ECO2050 ne détiendra aucune participation directe dans des parcs offshore. La coopérative investira via un emprunt subordonné dans Z-Kracht, la division offshore de Nuhma. L’intérêt versé sur cet emprunt sera variable. Pendant la phase de construction – plus risquée – ECO2050 percevra un intérêt de 6%. Lorsque le projet sera lancé, le taux oscillera entre 4 et 6%, selon la quantité d’énergie produite.
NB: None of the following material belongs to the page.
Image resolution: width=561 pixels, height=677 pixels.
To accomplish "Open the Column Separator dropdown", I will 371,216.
Par conséquent, après une année très venteuse, ECO2050 réalisera davantage de bénéfices et distribuera un dividende plus élevé que lors des années où il y aura moins de vent.

"Ce financement indirect d’éolien offshore n’est qu’une première étape", poursuit Ludo Kelchtermans. L’objectif est d’ouvrir à la population une partie de la participation des communes. Les citoyens pourraient détenir jusqu’à 20% du capital de Nuhma, ce qui correspond à 80 millions d’euros. "Nous pensons qu’il est intéressant que les citoyens puissent investir dans un portefeuille diversifié de projets énergétiques allant des parcs éoliens terrestres aux parcs offshore, en passant par des centrales de biomasse, des parcs solaires et des réseaux de distribution d’énergie comme Elia et Fluxys", estime Ludo Kelchtermans.
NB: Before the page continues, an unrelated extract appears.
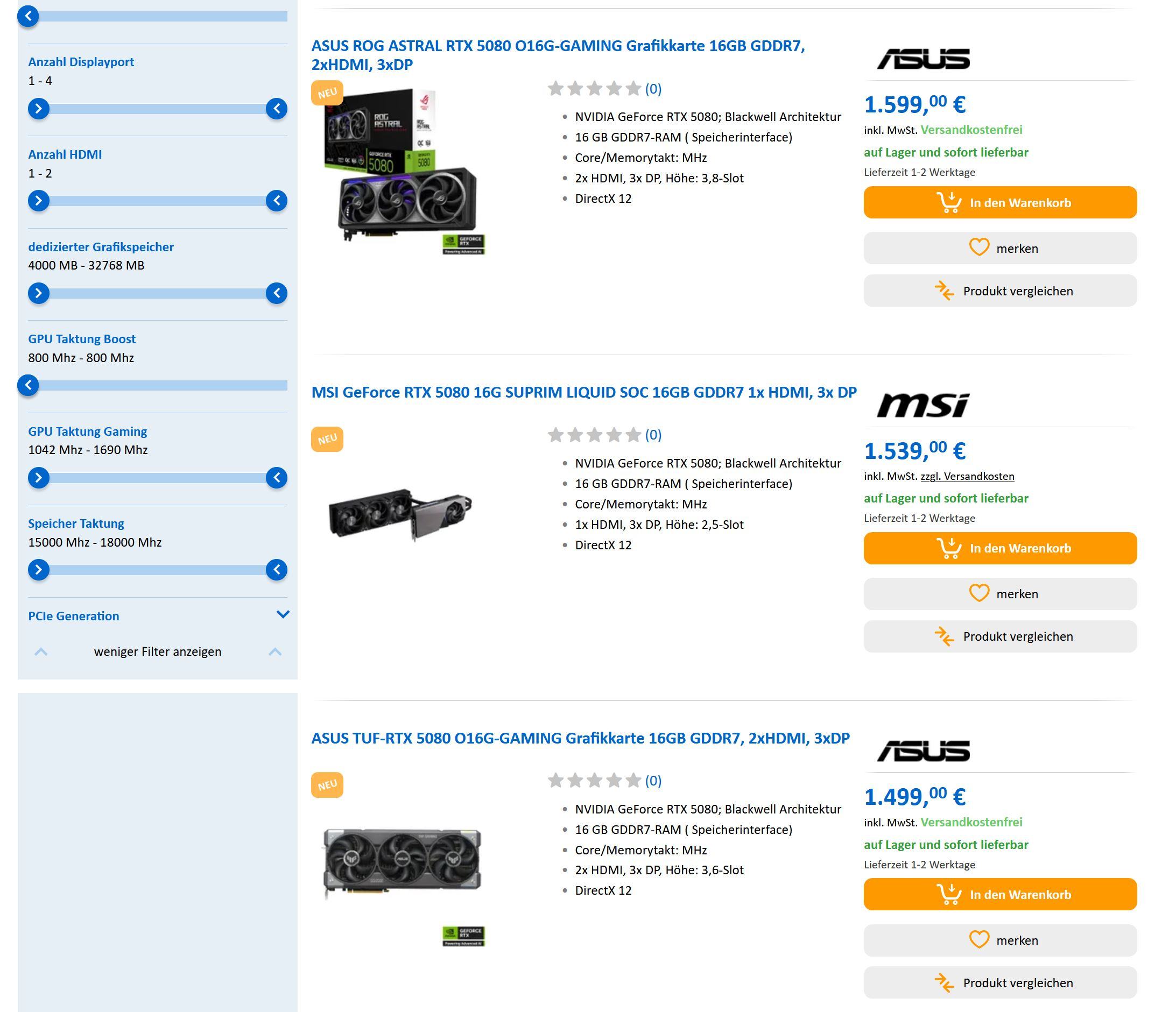This screenshot has width=1176, height=1012.
Task: Click heart icon for ASUS ROG ASTRAL merken
Action: pos(978,248)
Contrôle vigilant de la FSMA

Mais il faudra se montrer patient. "L’autorité de contrôle, la FSMA, interprète de façon rigoureuse les règles appliquées aux fonds d’investissement, c’est pourquoi nous devrions tomber sous le coup d’une réglementation très stricte, avec de nombreuses obligations de reporting et des frais importants. Et même si nous impliquons les banques pour collecter l’argent auprès des citoyens, cela coûtera très cher. Dans un tel scénario, le rendement résiduel serait insuffisant, poursuit Ludo Kelchtermans. Mais nous continuons à chercher des solutions pour permettre aux citoyens d’investir dans les projets de Nuhma."